╭─ Passage provided

Laravel Navigation was created by, and is maintained by Graham Campbell, and is a navigation bar generator for Laravel 5. Feel free to check out the releases, license, and contribution guidelines.
PHP 5.5+ or HHVM 3.6+, and Composer are required.
To get the latest version of Laravel Navigation, simply add the following line to the require block of your composer.json
file:
"graham-campbell/navigation": "~2.2"
You'll then need to run composer install
or composer update
to download it and have the autoloader updated.
Once Laravel Navigation is installed, you need to register the service provider. Open up config/app.php
and add the following to the providers
key.
'GrahamCampbell\Navigation\NavigationServiceProvider'
You can register the Navigation facade in the aliases
key of your config/app.php
file if you like.
'Navigation' => 'GrahamCampbell\Navigation\Facades\Navigation'
Laravel Navigation requires no configuration. Just follow the simple install instructions and go!
This is the class of most interest. It is bound to the ioc container as 'navigation'
and can be accessed using the Facades\Navigation
facade. There are three public methods of interest.
The 'addToMain'
and 'addToBar'
methods will add the item to the internal main navigation array in the specified way. These methods both accept three arguments. All but the first are optional. The first argument must be an array. It must have either a 'slug'
key or a 'url'
key where the slug is the target url relative to the base url, and the url is a full url you may specify (useful to link to somewhere outside the application). It must also have a 'title'
key which will specify the title, and you may also optionally add an 'icon'
key which will at the relevant icon from font awesome to the mix. The second parameter specifies which navigation bar you want to add to. By default this is 'default'
, but you may have mutliple navigation bars, for example, Bootstrap CMS has an 'admin'
navigation bar. The final parameter specifies if the item should be prepended to the internal array. By default this is false
.

╰─
╭─ Listed entries

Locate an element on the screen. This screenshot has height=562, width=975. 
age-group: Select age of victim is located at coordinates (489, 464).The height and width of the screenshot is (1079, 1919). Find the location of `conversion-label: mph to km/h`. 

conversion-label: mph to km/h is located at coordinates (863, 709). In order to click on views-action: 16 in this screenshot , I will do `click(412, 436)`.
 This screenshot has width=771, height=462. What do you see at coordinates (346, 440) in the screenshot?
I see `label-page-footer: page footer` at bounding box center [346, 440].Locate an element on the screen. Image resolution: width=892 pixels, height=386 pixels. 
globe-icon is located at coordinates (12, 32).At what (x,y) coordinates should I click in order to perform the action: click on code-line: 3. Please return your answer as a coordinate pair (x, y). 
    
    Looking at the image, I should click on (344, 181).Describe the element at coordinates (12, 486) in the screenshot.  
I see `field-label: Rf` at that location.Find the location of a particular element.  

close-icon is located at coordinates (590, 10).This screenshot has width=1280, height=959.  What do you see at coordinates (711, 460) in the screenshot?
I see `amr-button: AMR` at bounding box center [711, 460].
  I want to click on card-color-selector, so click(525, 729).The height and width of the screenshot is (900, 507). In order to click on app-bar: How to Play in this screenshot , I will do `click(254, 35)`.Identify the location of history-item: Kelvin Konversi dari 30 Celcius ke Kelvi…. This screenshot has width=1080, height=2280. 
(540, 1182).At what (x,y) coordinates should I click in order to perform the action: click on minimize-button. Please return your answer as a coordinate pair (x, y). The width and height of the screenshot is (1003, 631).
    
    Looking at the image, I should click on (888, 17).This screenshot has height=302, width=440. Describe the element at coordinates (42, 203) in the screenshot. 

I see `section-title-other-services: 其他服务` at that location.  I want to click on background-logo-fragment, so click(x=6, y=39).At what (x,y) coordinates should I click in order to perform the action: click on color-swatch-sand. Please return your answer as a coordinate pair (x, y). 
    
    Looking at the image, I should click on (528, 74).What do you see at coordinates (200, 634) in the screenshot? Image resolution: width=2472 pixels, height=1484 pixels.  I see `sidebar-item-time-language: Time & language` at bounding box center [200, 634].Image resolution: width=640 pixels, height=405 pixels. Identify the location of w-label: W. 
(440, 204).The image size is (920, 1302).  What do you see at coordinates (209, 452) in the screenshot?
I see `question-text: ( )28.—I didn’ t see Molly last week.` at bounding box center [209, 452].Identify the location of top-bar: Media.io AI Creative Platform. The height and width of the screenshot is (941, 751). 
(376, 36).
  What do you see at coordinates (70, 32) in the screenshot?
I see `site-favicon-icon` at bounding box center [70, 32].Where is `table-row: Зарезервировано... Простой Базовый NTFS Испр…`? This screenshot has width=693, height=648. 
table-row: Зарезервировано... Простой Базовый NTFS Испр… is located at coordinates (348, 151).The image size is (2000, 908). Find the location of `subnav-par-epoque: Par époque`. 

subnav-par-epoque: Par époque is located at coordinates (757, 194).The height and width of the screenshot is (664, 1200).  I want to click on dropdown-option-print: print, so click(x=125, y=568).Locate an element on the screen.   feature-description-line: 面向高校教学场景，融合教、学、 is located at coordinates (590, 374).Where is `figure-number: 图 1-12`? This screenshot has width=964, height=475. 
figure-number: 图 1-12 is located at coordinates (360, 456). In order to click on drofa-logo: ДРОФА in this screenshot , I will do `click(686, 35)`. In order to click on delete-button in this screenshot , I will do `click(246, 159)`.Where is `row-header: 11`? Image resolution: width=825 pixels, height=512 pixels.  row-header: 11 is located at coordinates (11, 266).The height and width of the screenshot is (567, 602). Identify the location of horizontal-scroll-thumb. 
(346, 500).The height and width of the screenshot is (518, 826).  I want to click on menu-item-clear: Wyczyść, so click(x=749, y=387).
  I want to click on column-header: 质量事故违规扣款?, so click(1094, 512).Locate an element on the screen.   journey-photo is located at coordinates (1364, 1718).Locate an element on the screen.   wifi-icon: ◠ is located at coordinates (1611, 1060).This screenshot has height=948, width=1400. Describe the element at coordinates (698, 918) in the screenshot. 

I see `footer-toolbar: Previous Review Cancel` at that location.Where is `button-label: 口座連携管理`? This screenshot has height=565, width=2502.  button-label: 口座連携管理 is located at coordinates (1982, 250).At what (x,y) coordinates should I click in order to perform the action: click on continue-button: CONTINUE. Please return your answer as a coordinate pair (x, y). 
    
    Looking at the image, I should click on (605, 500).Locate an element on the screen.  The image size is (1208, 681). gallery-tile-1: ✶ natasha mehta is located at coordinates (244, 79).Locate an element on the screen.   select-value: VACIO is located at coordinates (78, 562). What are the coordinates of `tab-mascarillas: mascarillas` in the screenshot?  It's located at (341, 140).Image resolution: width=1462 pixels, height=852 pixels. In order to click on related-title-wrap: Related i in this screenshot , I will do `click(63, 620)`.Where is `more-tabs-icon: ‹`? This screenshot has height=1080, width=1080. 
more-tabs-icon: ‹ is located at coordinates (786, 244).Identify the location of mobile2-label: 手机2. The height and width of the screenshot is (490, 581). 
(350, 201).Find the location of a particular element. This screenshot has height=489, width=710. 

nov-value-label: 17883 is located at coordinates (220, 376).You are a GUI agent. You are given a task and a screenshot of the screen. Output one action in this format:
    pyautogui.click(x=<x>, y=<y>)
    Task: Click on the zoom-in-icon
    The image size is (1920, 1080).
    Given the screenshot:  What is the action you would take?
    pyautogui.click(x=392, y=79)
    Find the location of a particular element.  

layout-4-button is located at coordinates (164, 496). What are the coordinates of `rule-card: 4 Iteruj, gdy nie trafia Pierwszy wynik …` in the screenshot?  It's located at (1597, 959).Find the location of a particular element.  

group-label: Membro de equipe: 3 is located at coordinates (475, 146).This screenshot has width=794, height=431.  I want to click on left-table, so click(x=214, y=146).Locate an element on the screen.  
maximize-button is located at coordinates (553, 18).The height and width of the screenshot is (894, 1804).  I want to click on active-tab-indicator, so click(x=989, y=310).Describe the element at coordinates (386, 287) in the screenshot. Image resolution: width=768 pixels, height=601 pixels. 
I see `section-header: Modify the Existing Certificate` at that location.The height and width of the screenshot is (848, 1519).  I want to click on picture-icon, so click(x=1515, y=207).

╰─

Exercise brief —
Reproduce the Laravel Navigation documentation in full, word for word. This data was taken from a separate source.

Reply to the exercise —
Laravel Navigation was created by, and is maintained by Graham Campbell, and is a navigation bar generator for Laravel 5. Feel free to check out the releases, license, and contribution guidelines.
PHP 5.5+ or HHVM 3.6+, and Composer are required.
To get the latest version of Laravel Navigation, simply add the following line to the require block of your composer.json
file:
"graham-campbell/navigation": "~2.2"
You'll then need to run composer install
or composer update
to download it and have the autoloader updated.
Once Laravel Navigation is installed, you need to register the service provider. Open up config/app.php
and add the following to the providers
key.
'GrahamCampbell\Navigation\NavigationServiceProvider'
You can register the Navigation facade in the aliases
key of your config/app.php
file if you like.
'Navigation' => 'GrahamCampbell\Navigation\Facades\Navigation'
Laravel Navigation requires no configuration. Just follow the simple install instructions and go!
This is the class of most interest. It is bound to the ioc container as 'navigation'
and can be accessed using the Facades\Navigation
facade. There are three public methods of interest.
The 'addToMain'
and 'addToBar'
methods will add the item to the internal main navigation array in the specified way. These methods both accept three arguments. All but the first are optional. The first argument must be an array. It must have either a 'slug'
key or a 'url'
key where the slug is the target url relative to the base url, and the url is a full url you may specify (useful to link to somewhere outside the application). It must also have a 'title'
key which will specify the title, and you may also optionally add an 'icon'
key which will at the relevant icon from font awesome to the mix. The second parameter specifies which navigation bar you want to add to. By default this is 'default'
, but you may have mutliple navigation bars, for example, Bootstrap CMS has an 'admin'
navigation bar. The final parameter specifies if the item should be prepended to the internal array. By default this is false
.